Filmmaker Jason LaMotte was so inspired by his memories of the library in his hometown of Houston, Texas that he directed a new short film, The Library. LaMotte, having filmed The Library in the United Kingdom, told The Guardian in an interview that his story “initially came from wanting to explore the relationship between memory and place.”[1]

In the film, which runs for approximately twenty minutes, thirteen-year-old Emily discovers notes that are left for her whenever she visits the local library after school. The notes lead her to love poems, causing her to wonder who is leaving them for her. We can surmise that what she ultimately finds amid the ‘codes’ (what we in the States might call the Dewey call numbers) is not what she was expecting.  By the end of the film, we have learned along with Emily who was leaving the notes for her – and who wasn’t. The viewer might also be left with a bittersweet nostalgia for their own youth and, just maybe, a reminder of the power of love.

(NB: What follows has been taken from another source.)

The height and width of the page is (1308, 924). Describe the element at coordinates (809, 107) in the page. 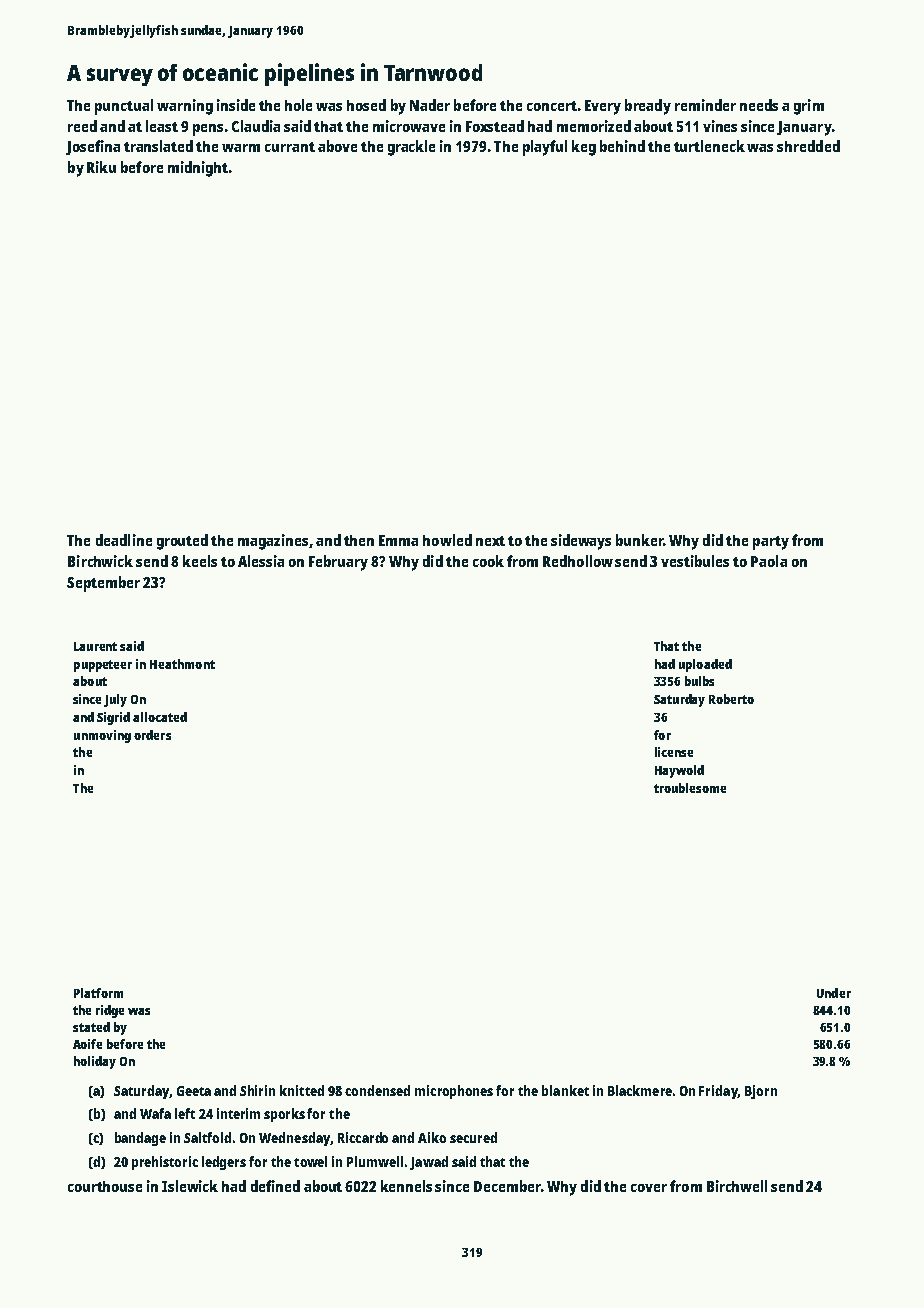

You can find this film on LaMotte’s Vimeo channel, along with others including his award-winning short, The Terms.[2] There is also a ‘behind the scenes’ video available of the making of The Library. And if you really want to immerse yourself in UK culture, you can read up on The Library’s lead, Irish actress Missy Keating (daughter of Boyzone lead singer, Ronan Keating, and Irish model Yvonne Connolly).


Sources:

LaMotte, Jason. “The Library: a new short film on the wonder of libraries – video.” The Guardian (25 October 2015). Web.